Economia

Greve na CP levou à supressão de três quartos das ligações ferroviárias

ESTELA SILVA

Adesão dos trabalhadores de superior a 90%.

A greve na CP, IP e afiliadas IP-Telecom, IP-Património e IP-Engenharia, motivou a supressão de 74% das ligações ferroviárias programadas, segundo levantamento da transportadora, com a federação sindical a reclamar uma adesão dos trabalhadores de superior a 90%.

Um levantamento feito pela CP, transmitido à Agência Lusa, relativo ao período 00.00-20.00 horas, apurou que foram realizadas 301 (25,7%) das 1170 ligações ferroviárias programadas.

As 869 ligações suprimidas dividem-se em 234 do serviço regional, 53 de longo curso, 154 de comboios urbanos do Porto e 428 urbanos de Lisboa.

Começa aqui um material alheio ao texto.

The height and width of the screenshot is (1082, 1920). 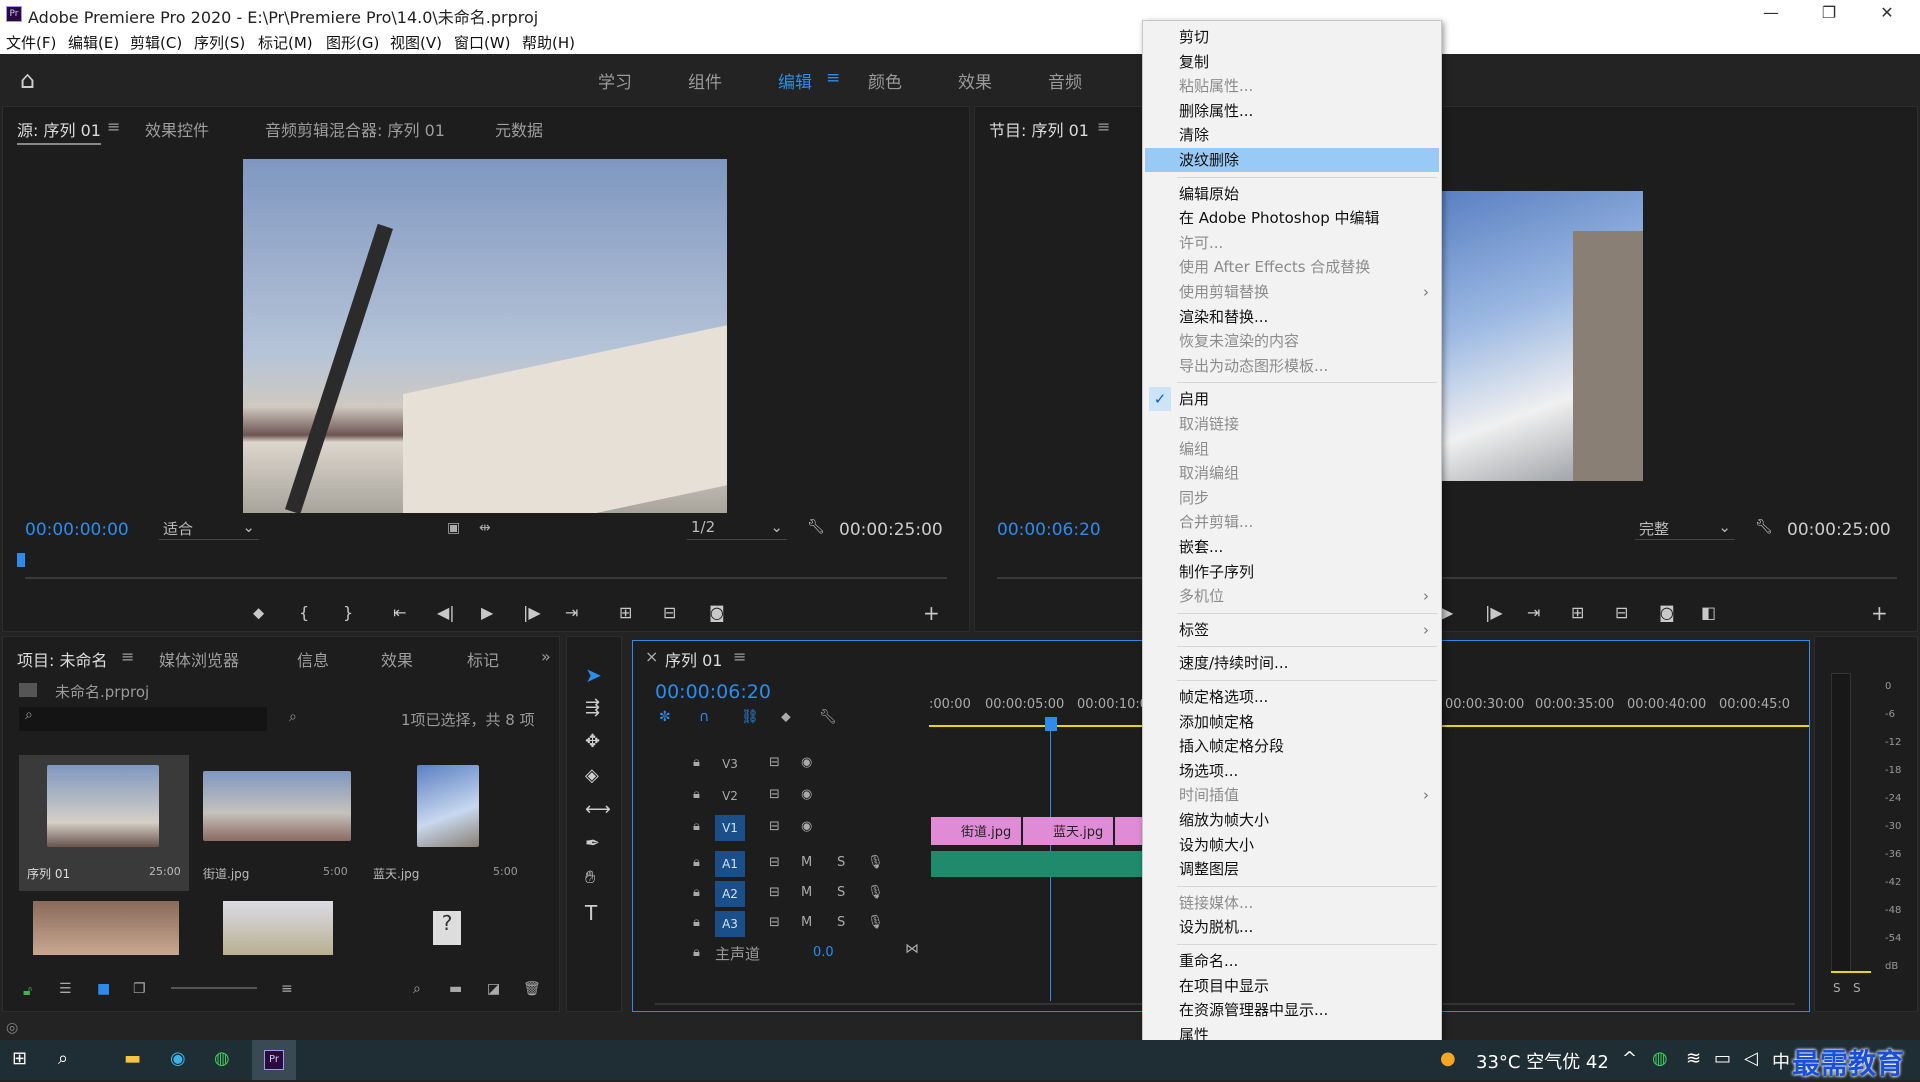 What do you see at coordinates (417, 989) in the screenshot?
I see `find-icon: ⌕` at bounding box center [417, 989].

José Manuel Oliveira, da Federação dos Sindicatos de Transportes e Comunicações (Fectrans), declarou à Agência Lusa que houve uma "adesão muito significativa" à greve, que quantificou "acima dos 90%, com toda a certeza".

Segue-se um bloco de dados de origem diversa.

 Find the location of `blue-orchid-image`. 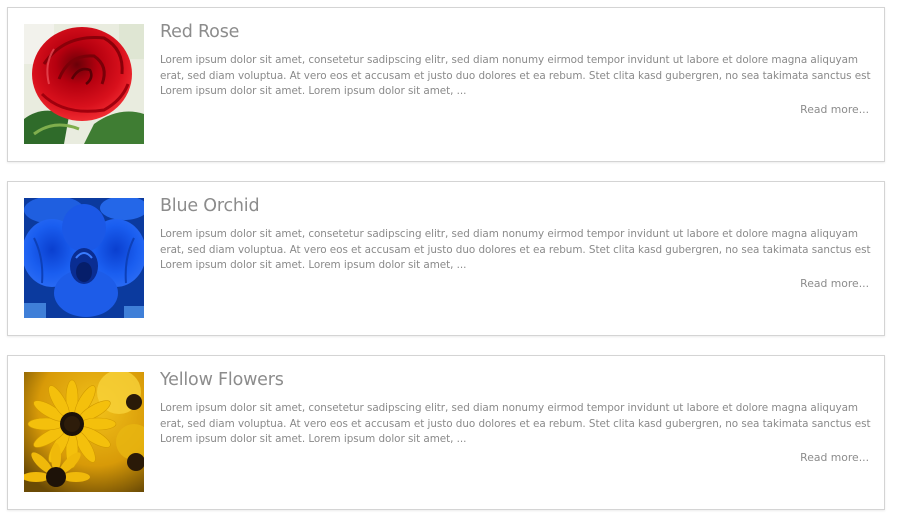

blue-orchid-image is located at coordinates (84, 258).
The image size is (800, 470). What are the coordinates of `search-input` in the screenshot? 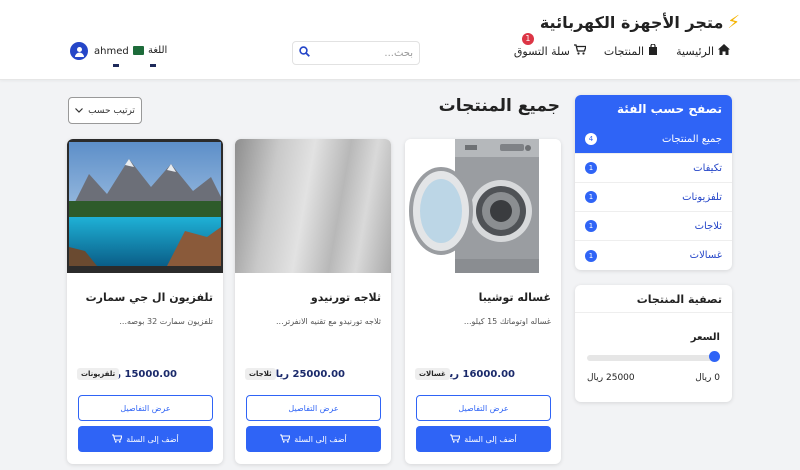 It's located at (362, 53).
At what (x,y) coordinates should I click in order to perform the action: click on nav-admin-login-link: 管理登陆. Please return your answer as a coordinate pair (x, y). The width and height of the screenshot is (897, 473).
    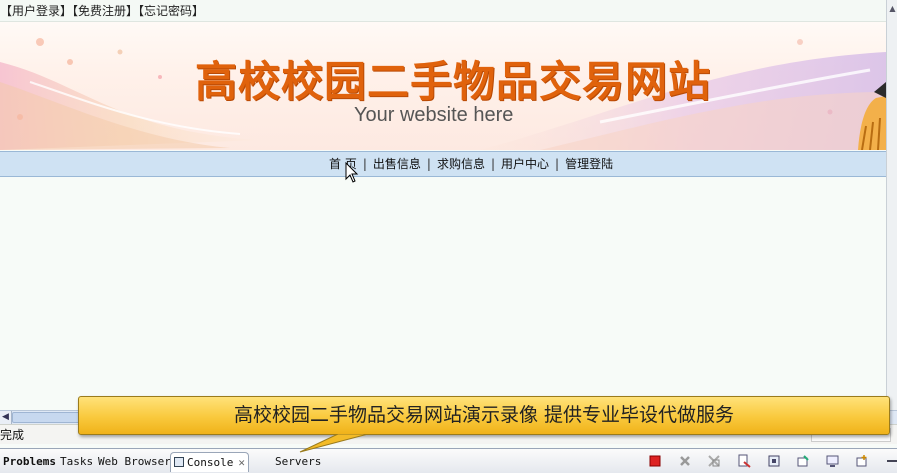
    Looking at the image, I should click on (589, 164).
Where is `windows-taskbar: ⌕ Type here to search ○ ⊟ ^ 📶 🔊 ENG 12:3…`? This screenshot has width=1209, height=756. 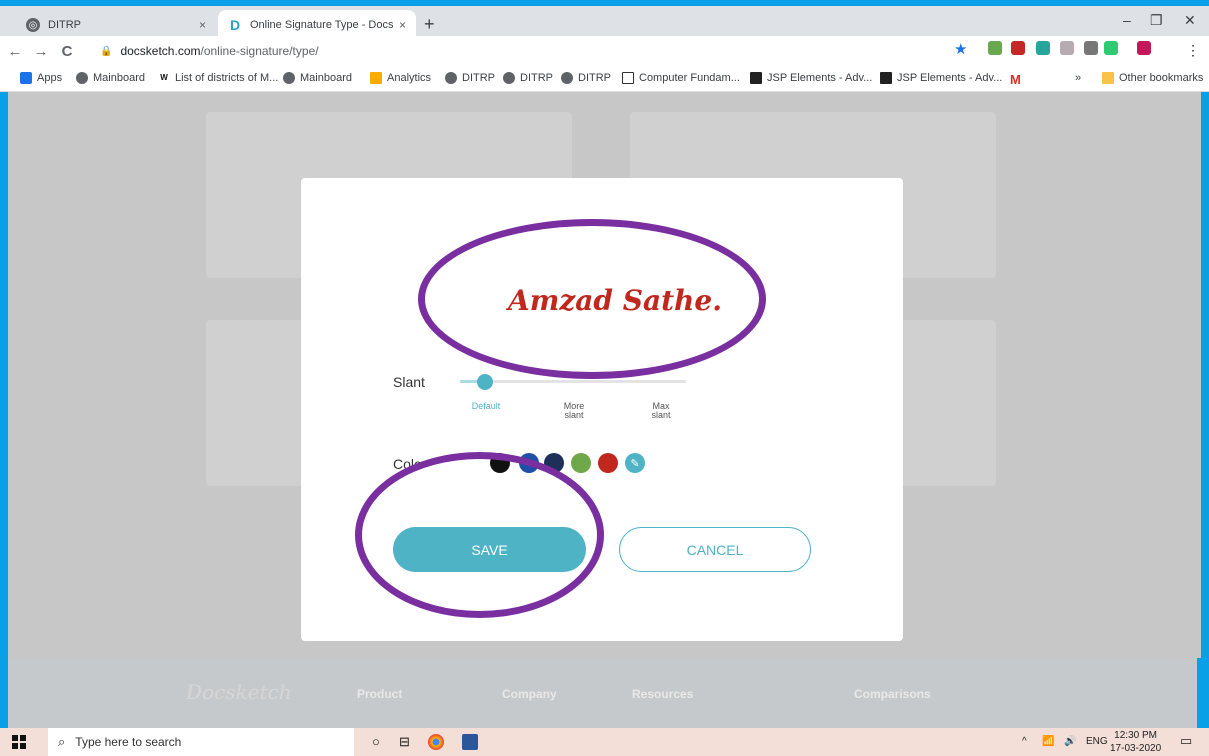
windows-taskbar: ⌕ Type here to search ○ ⊟ ^ 📶 🔊 ENG 12:3… is located at coordinates (604, 742).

Os trabalhadores vão agora aguardar pelo desenvolvimento das negociações sobre o Orçamento de Estado (OE) para 2022, para ver até que ponto as suas pretensões são consagradas.

Aumentos salariais e reforço das contratações

A Fectrans e outras organizações sindicais convocaram para esta sexta-feira uma greve de trabalhadores da CP - Comboios de Portugal e da Infraestruturas de Portugal (IP), para reivindicarem aumentos salariais e um reforço das contratações.

O protesto abrangeu trabalhadores da circulação e área comercial, comando de circulação e de infraestruturas, da área oficinal e serviços de apoio técnico-administrativo.

Em comunicado distribuído a meio do dia, a estrutura sindical apontou que, "com esta greve, os trabalhadores destas empresas demonstraram o seu descontentamento face ao sistemático congelamento dos salários que não têm crescido nestes últimos anos, o que os aproxima cada vez do SMN -- Salário Mínimo Nacional, criando já dificuldade ao recrutamento de novos trabalhadores".

O dirigente da Fectrans adiantou agora à Lusa que o aumento do SMN "faz concentrar trabalhadores no mesmo salário com categorias diferentes" e que, "com o que está anunciado para o SMN até ao final da legislatura, há categorias que ficam a 10 euros do SMN".

José Manuel Oliveira adiantou ainda que os sindicalistas tiveram uma reunião recente com o ministro Pedro Nuno Santos, na qual este admitiu que os salários são uma das "questões estruturantes" do setor e declarou que está a procurar que o próximo OE dê resposta às reivindicações dos trabalhadores.